* [PROVIDED DATA]
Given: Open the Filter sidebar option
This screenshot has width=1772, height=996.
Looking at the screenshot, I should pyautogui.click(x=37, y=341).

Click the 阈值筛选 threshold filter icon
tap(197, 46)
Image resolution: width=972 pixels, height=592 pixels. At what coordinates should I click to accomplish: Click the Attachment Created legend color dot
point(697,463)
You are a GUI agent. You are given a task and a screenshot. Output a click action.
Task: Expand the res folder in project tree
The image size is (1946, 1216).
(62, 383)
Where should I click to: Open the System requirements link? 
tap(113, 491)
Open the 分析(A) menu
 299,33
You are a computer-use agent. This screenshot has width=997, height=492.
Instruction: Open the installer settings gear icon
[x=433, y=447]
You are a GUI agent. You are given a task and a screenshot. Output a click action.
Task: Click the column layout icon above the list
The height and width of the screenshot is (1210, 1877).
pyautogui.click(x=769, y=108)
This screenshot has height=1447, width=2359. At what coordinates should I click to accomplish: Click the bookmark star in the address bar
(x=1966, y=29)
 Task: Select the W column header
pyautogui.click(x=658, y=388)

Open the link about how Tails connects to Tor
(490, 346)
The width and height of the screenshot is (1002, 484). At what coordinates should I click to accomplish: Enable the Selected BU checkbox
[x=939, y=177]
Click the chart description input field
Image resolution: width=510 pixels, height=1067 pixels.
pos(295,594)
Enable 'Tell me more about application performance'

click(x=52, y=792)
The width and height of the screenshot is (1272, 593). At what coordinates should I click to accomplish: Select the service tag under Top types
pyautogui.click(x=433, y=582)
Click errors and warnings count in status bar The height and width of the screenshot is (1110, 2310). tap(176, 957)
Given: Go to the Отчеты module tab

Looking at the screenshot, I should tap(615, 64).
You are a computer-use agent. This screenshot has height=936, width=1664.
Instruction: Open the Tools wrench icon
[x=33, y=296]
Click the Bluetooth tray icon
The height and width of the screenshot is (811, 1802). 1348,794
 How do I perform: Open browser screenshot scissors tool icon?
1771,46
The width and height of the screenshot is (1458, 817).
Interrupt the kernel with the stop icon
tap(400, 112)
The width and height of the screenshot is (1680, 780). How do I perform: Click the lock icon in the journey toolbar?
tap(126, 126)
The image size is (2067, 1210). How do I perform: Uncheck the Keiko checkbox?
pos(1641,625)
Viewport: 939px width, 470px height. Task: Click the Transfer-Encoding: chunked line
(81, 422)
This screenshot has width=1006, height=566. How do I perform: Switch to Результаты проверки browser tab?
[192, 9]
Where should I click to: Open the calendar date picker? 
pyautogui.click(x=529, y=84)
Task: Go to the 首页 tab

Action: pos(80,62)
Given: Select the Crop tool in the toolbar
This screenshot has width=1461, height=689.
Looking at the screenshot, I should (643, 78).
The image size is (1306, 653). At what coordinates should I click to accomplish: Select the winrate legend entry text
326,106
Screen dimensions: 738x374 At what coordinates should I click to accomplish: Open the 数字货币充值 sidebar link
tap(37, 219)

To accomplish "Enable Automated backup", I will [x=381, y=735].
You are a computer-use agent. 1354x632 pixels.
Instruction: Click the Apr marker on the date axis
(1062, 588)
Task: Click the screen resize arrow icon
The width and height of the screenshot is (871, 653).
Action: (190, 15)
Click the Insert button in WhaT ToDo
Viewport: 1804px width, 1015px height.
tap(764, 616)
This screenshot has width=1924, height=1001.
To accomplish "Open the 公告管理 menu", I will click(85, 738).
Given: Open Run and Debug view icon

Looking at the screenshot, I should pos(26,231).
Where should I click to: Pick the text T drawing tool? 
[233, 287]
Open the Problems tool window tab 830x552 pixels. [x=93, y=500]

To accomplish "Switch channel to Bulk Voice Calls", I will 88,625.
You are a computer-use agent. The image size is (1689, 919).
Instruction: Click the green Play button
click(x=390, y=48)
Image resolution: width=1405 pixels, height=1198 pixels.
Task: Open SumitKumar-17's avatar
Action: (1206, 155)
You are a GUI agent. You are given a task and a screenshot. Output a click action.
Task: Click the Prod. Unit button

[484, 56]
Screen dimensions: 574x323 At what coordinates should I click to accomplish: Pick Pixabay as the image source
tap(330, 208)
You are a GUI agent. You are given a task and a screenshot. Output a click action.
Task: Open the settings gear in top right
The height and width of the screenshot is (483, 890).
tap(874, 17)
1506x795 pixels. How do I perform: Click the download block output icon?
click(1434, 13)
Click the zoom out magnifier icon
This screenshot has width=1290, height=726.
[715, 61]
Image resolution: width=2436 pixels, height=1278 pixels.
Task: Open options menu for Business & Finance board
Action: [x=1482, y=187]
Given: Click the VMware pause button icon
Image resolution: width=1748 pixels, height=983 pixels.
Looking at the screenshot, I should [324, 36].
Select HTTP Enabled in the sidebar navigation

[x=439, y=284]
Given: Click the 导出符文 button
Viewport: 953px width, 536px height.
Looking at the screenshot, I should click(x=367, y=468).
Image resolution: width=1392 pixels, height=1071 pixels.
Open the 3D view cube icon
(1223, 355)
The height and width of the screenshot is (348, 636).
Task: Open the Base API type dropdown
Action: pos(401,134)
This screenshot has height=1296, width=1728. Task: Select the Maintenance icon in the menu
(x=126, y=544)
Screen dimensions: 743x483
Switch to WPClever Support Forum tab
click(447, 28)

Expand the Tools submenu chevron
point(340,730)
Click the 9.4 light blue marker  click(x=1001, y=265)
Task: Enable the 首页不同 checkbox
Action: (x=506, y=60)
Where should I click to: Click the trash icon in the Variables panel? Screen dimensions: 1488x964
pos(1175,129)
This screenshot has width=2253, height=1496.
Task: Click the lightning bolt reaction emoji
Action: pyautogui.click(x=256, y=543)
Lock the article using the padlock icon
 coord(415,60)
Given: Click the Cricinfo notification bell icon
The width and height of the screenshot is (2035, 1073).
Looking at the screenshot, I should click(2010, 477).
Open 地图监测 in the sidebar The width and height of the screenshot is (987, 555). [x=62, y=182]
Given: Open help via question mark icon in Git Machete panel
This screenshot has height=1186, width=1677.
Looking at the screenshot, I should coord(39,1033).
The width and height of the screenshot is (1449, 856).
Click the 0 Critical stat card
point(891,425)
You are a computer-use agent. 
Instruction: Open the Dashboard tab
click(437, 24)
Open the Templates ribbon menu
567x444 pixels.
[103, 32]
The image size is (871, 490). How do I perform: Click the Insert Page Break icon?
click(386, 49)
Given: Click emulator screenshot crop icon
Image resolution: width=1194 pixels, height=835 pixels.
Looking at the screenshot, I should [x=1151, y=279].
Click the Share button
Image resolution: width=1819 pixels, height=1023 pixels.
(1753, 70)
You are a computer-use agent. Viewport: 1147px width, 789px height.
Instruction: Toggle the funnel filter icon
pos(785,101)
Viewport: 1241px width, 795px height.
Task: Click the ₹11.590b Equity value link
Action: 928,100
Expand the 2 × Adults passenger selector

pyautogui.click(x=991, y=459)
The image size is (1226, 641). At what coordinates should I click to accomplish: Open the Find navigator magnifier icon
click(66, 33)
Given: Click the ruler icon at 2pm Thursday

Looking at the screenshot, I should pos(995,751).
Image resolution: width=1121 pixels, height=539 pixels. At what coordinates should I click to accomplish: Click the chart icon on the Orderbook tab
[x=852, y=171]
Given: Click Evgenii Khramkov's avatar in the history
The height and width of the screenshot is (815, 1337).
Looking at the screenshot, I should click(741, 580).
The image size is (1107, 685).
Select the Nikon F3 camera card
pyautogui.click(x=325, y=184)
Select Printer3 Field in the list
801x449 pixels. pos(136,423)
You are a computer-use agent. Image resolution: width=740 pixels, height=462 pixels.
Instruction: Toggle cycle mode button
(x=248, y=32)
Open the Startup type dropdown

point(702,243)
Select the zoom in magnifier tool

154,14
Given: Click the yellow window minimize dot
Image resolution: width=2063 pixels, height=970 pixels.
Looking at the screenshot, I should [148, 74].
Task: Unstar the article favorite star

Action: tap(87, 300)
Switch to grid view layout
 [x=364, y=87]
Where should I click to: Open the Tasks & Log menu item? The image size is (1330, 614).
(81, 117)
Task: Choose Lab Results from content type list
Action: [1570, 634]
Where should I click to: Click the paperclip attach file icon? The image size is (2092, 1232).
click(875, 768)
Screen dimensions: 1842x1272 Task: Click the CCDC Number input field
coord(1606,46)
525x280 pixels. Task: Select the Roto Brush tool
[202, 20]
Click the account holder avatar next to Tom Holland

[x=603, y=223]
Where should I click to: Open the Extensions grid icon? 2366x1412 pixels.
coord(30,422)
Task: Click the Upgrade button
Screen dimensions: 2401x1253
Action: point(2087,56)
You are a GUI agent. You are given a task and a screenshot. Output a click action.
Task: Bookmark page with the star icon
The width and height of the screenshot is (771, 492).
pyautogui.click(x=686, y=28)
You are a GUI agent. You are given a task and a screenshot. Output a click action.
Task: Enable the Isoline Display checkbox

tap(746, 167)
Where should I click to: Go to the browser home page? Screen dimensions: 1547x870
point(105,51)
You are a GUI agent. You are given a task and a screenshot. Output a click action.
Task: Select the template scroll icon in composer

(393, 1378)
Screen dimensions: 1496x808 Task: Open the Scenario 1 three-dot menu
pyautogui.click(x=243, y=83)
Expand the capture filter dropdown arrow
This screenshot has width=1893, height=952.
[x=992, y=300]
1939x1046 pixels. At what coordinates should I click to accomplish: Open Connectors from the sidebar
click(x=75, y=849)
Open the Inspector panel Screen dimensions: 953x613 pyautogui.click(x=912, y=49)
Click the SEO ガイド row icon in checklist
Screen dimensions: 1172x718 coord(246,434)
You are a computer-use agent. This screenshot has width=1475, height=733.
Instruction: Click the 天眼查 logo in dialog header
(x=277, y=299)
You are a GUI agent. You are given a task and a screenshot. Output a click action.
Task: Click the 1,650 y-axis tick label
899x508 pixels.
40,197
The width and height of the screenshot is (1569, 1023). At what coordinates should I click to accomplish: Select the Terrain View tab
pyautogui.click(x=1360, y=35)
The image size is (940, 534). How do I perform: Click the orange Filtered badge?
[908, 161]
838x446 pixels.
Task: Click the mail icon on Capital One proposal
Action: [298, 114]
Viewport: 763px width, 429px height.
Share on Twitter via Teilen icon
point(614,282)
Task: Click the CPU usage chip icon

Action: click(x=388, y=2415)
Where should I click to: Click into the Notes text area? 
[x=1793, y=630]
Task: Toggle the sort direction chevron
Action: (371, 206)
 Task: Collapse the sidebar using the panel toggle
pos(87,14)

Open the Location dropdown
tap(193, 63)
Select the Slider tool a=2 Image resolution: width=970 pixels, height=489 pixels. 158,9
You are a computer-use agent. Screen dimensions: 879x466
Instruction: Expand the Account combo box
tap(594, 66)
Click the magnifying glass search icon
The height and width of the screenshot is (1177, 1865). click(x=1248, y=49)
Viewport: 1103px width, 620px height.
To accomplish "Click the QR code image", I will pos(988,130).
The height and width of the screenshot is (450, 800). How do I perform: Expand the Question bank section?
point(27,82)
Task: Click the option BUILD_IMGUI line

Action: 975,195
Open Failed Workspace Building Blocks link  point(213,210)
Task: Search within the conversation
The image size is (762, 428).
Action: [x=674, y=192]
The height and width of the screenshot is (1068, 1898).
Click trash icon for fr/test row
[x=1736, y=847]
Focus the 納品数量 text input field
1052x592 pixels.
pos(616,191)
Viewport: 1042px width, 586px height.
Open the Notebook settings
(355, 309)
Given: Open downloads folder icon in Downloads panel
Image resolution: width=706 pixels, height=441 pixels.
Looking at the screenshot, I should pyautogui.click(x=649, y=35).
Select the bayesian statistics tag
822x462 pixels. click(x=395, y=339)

* [WHAT YOU ARE ASKED TO DO] Copy each line of the data that contains the word "folder".

* [RESPONSE]
Task: Expand the res folder in project tree
Given: Open downloads folder icon in Downloads panel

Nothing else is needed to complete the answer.